Excerpt —

=== Begin Enclosure ===

The director general of the Confederation of British Industry (CBI) says that an economic recovery that prioritises jobs for young people should be at the centre of a post-pandemic plan.
Dame Carolyn Fairbairn is due to step down as CBI’s director general at the end this year.
Fairbairn will use her final keynote address as CBI boss to urge the UK government, business and wider society to work together on a strategy akin to that seen during World War II in order to spearhead Britain’s revival.
She will warn of the impact the recession has had, particularly on young people, with the havoc wreaked by coronavirus potentially creating a “lost generation.”
Fairbairn who is due to speak on the opening day of CBI’s conference on Monday will say: “Young people are amongst the hardest hit by the devastating economic impact of COVID-19. They face the most risk of losing their job, find it hardest to move into new jobs, and are the most affected by long periods of unemployment.
“They are also facing serious interruptions in their education and training. Seven in ten young people feel their life is on hold, while anxiety and depression are on the rise. Urgent action is needed to protect their futures and prevent a lost COVID generation.”
It will be the first time the business group will hold its conference virtually due to the coronavirus.
CBI says that it will be the most attended conference in its history with an audience of around 8,000 business leaders, politicians and policymakers.
Labour Party leader Sir Keir Starmer is due to appear at the conference as well as a yet-to-be confirmed senior cabinet minister.
Other speakers include, Natwest (NWG.L) CEO, Alison Rose; BP (BP.L) CEO, Bernard Looney; Bank of America (BAC) Chairman and CEO, Brian Moynihan; Unilever (ULVR.L) CEO, Alan Jope; Facebook (FB) UK & Ireland Director, Steve Hatch; Reckitt Benckiser (RB.L) CEO, Laxman Narasimhan and Diageo (DGE.L) Chairman, Javier Ferran.
Additionally, she will recommend the creation of a National Commission for Economic Recovery, bringing together business, government, unions, education and other parts of civil society, and call for work to start before the end of the health crisis.
The commission, she will argue, should have “clear targets and a bold remit” to create a “fair and sustainable revival” of the UK economy over the next 12 months.
“Just as Churchill commissioned the Beveridge review at the height of the Second World War in 1942, creating the welfare state and supporting several decades of sustained growth, it is now down to the leaders of today to create a revival plan from this historic crisis,” the CBI chief is expected to say.

=== End Enclosure ===

Supplied information —

=== Begin Enclosure ===

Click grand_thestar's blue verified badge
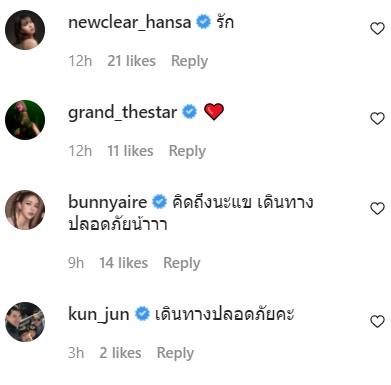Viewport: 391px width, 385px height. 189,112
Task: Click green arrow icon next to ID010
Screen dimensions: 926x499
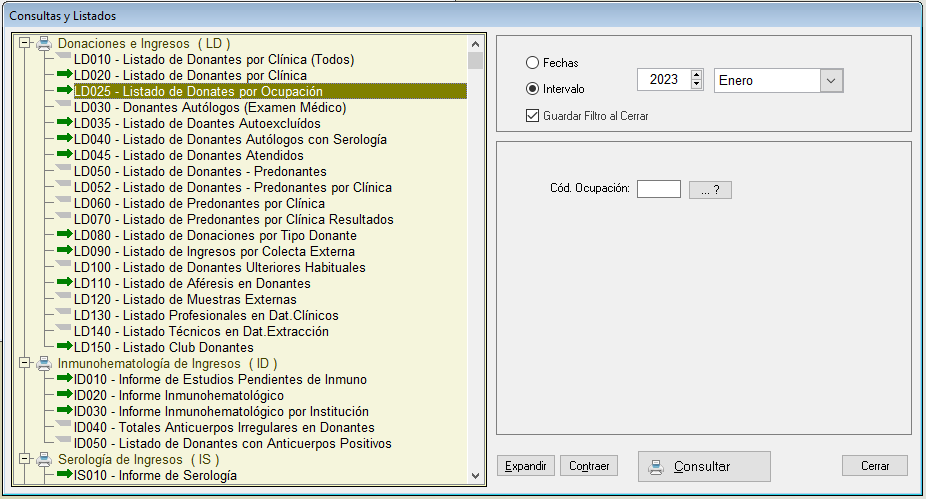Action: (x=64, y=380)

=== End Enclosure ===
=== Begin Enclosure ===

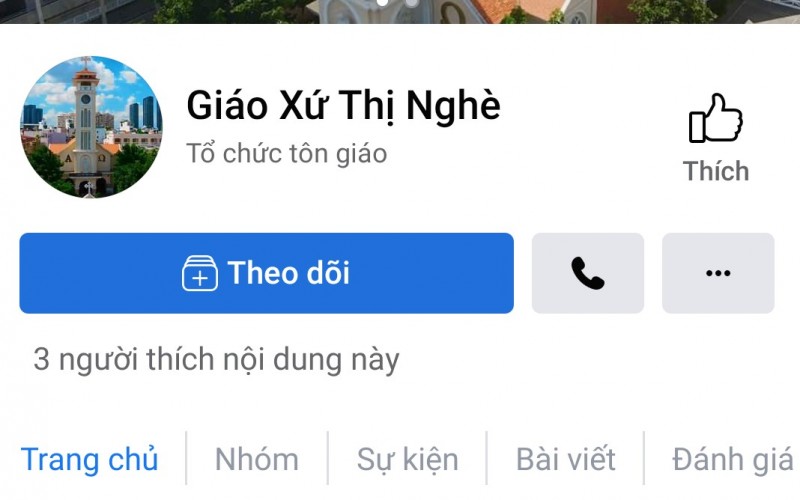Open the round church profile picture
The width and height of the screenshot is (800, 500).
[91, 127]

=== End Enclosure ===

Set of tasks —
a) Repeat the part of the CBI article that runs from "It will be the first" up to and including "Chairman, Javier Ferran.", word for word.
b) In the CBI article, what body does Fairbairn recommend creating?

Numbered responses —
a)
It will be the first time the business group will hold its conference virtually due to the coronavirus.
CBI says that it will be the most attended conference in its history with an audience of around 8,000 business leaders, politicians and policymakers.
Labour Party leader Sir Keir Starmer is due to appear at the conference as well as a yet-to-be confirmed senior cabinet minister.
Other speakers include, Natwest (NWG.L) CEO, Alison Rose; BP (BP.L) CEO, Bernard Looney; Bank of America (BAC) Chairman and CEO, Brian Moynihan; Unilever (ULVR.L) CEO, Alan Jope; Facebook (FB) UK & Ireland Director, Steve Hatch; Reckitt Benckiser (RB.L) CEO, Laxman Narasimhan and Diageo (DGE.L) Chairman, Javier Ferran.

b) A National Commission for Economic Recovery.